◆ **Problem to work on**
Once you find the line containing "Новости ОТГ (48, 2003)" in the data below, copy it and each following line exactly, up to and including the line containing "Shipping & Delivery (840, 860)", and nothing else.

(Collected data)
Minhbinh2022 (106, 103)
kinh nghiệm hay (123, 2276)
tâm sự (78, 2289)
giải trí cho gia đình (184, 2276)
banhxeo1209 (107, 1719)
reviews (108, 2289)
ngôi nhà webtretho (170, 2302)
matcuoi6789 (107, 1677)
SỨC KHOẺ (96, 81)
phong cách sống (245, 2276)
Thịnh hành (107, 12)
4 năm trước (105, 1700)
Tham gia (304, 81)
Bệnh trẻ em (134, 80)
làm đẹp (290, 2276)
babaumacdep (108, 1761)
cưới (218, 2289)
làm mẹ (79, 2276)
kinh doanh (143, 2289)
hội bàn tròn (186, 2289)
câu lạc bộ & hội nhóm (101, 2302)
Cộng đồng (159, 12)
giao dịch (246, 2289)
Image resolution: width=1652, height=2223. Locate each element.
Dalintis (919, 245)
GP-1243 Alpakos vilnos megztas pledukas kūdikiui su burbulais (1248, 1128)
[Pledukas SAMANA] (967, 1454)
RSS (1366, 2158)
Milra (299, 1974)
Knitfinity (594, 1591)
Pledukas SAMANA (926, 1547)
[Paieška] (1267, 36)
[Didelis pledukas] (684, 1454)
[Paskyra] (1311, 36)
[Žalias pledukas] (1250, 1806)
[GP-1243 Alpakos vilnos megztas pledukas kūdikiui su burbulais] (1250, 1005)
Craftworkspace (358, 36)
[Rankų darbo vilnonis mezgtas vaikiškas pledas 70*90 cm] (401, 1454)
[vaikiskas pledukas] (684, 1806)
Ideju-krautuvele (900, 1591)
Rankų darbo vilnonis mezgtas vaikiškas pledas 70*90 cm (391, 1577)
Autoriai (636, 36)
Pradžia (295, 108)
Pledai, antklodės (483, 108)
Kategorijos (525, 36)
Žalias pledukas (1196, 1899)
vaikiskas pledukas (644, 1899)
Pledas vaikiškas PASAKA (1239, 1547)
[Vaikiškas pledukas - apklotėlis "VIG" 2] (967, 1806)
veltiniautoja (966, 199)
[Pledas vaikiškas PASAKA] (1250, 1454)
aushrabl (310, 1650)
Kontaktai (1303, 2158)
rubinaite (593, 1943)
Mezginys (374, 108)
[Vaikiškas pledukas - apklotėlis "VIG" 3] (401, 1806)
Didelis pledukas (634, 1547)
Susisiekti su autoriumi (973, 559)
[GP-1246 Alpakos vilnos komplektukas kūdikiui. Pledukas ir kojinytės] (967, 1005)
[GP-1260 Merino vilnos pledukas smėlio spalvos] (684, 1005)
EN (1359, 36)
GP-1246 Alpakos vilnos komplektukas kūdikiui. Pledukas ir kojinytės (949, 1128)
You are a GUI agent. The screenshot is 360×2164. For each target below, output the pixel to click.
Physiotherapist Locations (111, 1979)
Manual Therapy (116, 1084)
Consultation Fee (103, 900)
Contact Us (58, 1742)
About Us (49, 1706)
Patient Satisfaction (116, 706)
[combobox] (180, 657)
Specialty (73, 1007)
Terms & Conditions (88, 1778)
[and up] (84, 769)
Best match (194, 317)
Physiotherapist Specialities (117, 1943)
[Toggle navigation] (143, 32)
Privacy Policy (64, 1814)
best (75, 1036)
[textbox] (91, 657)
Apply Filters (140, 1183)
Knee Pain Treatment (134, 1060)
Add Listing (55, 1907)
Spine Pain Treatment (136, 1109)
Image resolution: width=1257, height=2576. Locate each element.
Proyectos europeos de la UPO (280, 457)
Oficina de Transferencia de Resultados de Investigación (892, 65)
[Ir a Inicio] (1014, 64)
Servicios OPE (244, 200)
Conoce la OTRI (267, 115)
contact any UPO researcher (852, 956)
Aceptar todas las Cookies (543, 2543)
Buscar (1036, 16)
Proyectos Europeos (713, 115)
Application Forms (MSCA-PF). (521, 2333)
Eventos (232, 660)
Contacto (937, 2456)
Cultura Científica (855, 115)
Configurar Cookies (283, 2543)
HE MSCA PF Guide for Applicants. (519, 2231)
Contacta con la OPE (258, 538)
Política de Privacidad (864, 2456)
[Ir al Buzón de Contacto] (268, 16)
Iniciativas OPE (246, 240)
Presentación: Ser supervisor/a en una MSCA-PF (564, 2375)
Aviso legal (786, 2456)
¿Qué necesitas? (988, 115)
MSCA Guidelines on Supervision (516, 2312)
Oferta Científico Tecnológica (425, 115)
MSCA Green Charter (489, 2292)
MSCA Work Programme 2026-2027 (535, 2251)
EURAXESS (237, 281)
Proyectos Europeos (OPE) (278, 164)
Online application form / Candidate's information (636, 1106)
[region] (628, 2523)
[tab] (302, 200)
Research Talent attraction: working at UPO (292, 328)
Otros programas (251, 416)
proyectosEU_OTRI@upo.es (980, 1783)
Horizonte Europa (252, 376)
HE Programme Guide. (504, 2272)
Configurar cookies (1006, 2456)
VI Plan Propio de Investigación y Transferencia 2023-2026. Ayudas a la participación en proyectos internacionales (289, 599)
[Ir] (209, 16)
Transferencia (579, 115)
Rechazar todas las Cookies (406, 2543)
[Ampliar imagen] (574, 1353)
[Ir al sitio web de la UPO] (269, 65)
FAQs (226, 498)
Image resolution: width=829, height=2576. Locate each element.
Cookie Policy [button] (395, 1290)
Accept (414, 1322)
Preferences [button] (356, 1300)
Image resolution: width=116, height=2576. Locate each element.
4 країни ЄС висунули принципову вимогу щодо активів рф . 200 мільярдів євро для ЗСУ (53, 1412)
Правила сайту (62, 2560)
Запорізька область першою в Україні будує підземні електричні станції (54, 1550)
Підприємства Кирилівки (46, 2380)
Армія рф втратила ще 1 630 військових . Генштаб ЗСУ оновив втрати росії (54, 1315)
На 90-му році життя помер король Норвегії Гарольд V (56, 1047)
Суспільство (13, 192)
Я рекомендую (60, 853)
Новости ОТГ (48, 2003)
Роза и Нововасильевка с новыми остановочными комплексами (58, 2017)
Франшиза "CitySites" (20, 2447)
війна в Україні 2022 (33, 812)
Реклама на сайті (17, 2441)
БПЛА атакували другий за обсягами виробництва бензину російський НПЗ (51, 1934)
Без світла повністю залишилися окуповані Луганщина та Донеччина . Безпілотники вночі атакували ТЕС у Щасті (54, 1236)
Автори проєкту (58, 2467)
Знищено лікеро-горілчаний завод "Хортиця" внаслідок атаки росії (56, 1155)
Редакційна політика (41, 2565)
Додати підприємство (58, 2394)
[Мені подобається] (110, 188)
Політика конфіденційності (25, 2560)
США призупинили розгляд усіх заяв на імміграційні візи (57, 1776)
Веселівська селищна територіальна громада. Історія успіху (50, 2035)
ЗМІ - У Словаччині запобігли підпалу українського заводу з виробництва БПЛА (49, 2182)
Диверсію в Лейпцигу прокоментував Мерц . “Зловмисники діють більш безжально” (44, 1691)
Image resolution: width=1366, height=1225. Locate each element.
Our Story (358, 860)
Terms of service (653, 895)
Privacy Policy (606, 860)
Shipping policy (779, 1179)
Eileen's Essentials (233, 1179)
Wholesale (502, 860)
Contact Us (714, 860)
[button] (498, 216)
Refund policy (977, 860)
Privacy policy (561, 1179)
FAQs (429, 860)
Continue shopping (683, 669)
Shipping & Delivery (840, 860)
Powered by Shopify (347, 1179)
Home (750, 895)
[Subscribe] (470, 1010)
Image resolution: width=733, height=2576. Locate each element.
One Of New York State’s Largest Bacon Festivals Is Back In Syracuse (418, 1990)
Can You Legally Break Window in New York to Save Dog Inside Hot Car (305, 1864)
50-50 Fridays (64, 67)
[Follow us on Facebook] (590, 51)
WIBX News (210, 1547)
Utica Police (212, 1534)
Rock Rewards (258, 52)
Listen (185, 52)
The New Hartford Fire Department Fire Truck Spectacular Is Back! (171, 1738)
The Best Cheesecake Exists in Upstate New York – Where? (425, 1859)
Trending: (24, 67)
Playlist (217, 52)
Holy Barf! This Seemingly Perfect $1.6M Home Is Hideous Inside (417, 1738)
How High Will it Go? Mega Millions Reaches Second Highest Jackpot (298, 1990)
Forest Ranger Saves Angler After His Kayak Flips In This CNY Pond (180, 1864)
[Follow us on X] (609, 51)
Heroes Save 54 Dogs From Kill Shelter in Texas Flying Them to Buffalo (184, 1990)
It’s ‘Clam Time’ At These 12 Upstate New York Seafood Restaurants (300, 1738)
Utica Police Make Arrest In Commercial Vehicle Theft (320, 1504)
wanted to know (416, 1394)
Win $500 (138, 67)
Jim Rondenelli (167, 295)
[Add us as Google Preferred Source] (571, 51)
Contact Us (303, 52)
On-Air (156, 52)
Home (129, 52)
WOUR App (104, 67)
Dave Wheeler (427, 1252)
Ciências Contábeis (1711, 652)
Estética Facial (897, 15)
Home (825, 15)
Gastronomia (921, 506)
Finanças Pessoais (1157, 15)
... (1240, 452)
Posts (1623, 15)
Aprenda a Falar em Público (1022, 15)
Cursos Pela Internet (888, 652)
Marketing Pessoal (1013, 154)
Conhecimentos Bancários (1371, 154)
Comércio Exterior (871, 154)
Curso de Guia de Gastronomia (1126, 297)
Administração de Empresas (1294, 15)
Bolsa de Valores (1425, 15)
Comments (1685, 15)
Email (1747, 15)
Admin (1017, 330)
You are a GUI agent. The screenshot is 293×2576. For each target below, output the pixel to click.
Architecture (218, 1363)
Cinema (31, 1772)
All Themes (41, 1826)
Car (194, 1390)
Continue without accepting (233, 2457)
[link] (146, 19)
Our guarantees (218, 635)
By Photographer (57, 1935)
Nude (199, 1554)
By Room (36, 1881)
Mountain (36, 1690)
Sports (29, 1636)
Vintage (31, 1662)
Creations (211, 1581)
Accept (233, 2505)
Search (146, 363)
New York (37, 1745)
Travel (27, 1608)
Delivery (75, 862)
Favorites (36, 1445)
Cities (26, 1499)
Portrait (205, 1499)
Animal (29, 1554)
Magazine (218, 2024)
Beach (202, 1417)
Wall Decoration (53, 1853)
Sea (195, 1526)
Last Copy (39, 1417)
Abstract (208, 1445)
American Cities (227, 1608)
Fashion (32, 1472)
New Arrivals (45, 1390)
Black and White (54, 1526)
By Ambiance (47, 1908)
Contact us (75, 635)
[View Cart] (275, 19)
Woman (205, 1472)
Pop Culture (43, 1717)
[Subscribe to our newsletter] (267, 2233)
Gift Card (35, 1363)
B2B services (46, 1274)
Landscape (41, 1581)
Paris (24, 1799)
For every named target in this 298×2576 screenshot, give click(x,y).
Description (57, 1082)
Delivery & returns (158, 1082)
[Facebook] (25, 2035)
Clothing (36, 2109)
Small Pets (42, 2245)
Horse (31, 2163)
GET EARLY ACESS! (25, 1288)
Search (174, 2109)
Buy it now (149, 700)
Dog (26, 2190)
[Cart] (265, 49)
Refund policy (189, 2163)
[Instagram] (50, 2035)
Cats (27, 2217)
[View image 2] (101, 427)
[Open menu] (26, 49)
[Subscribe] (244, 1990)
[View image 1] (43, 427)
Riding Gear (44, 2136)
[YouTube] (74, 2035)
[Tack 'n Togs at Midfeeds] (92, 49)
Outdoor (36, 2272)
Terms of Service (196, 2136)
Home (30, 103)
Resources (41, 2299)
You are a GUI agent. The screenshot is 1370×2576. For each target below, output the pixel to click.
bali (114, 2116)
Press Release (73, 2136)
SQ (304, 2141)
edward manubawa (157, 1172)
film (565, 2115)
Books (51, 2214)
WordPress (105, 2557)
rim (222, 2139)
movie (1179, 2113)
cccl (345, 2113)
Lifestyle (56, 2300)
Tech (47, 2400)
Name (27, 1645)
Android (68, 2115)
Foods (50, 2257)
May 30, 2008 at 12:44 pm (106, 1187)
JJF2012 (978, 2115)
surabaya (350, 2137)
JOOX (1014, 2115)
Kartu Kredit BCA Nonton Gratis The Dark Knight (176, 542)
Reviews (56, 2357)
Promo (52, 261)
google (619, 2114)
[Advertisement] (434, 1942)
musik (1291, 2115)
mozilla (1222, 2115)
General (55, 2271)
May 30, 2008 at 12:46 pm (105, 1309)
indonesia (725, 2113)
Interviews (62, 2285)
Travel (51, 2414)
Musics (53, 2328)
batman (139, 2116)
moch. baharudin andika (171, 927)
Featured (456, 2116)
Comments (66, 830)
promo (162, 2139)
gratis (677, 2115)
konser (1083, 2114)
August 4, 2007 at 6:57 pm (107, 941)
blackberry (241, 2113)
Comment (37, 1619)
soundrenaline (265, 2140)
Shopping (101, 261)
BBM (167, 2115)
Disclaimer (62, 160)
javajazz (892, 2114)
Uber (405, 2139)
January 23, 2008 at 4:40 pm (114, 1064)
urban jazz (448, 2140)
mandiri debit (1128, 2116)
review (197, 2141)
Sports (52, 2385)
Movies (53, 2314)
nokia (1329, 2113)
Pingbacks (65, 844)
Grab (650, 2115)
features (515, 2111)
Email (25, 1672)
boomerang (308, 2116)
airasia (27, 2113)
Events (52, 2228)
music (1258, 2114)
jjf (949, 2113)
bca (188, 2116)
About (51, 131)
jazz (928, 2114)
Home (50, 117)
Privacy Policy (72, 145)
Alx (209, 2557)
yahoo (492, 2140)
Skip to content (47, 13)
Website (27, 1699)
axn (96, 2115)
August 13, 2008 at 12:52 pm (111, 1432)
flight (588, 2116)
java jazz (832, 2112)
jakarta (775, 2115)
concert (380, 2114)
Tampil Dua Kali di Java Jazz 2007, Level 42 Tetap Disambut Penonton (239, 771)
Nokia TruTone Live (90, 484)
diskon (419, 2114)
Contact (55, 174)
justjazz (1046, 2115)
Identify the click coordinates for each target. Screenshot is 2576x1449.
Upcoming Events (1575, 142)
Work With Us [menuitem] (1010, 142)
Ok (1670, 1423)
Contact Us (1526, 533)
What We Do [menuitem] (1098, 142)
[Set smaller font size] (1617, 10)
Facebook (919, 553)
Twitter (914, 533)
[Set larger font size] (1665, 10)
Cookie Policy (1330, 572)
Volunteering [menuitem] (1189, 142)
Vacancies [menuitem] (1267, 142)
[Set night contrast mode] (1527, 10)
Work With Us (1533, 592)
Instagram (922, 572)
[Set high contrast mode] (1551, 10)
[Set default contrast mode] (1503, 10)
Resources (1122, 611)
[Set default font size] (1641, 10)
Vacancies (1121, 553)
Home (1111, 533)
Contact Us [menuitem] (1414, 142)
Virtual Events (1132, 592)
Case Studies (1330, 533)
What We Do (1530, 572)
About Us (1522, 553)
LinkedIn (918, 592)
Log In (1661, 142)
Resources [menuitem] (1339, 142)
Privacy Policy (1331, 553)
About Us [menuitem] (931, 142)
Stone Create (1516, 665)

◆ **Solution**
Новости ОТГ (48, 2003)
Роза и Нововасильевка с новыми остановочными комплексами (58, 2017)
Франшиза "CitySites" (20, 2447)
війна в Україні 2022 (33, 812)
Реклама на сайті (17, 2441)
БПЛА атакували другий за обсягами виробництва бензину російський НПЗ (51, 1934)
Без світла повністю залишилися окуповані Луганщина та Донеччина . Безпілотники вночі атакували ТЕС у Щасті (54, 1236)
Автори проєкту (58, 2467)
Знищено лікеро-горілчаний завод "Хортиця" внаслідок атаки росії (56, 1155)
Редакційна політика (41, 2565)
Додати підприємство (58, 2394)
[Мені подобається] (110, 188)
Політика конфіденційності (25, 2560)
США призупинили розгляд усіх заяв на імміграційні візи (57, 1776)
Веселівська селищна територіальна громада. Історія успіху (50, 2035)
ЗМІ - У Словаччині запобігли підпалу українського заводу з виробництва БПЛА (49, 2182)
Диверсію в Лейпцигу прокоментував Мерц . “Зловмисники діють більш безжально” (44, 1691)
Image resolution: width=1366, height=1225. Locate each element.
Our Story (358, 860)
Terms of service (653, 895)
Privacy Policy (606, 860)
Shipping policy (779, 1179)
Eileen's Essentials (233, 1179)
Wholesale (502, 860)
Contact Us (714, 860)
[button] (498, 216)
Refund policy (977, 860)
Privacy policy (561, 1179)
FAQs (429, 860)
Continue shopping (683, 669)
Shipping & Delivery (840, 860)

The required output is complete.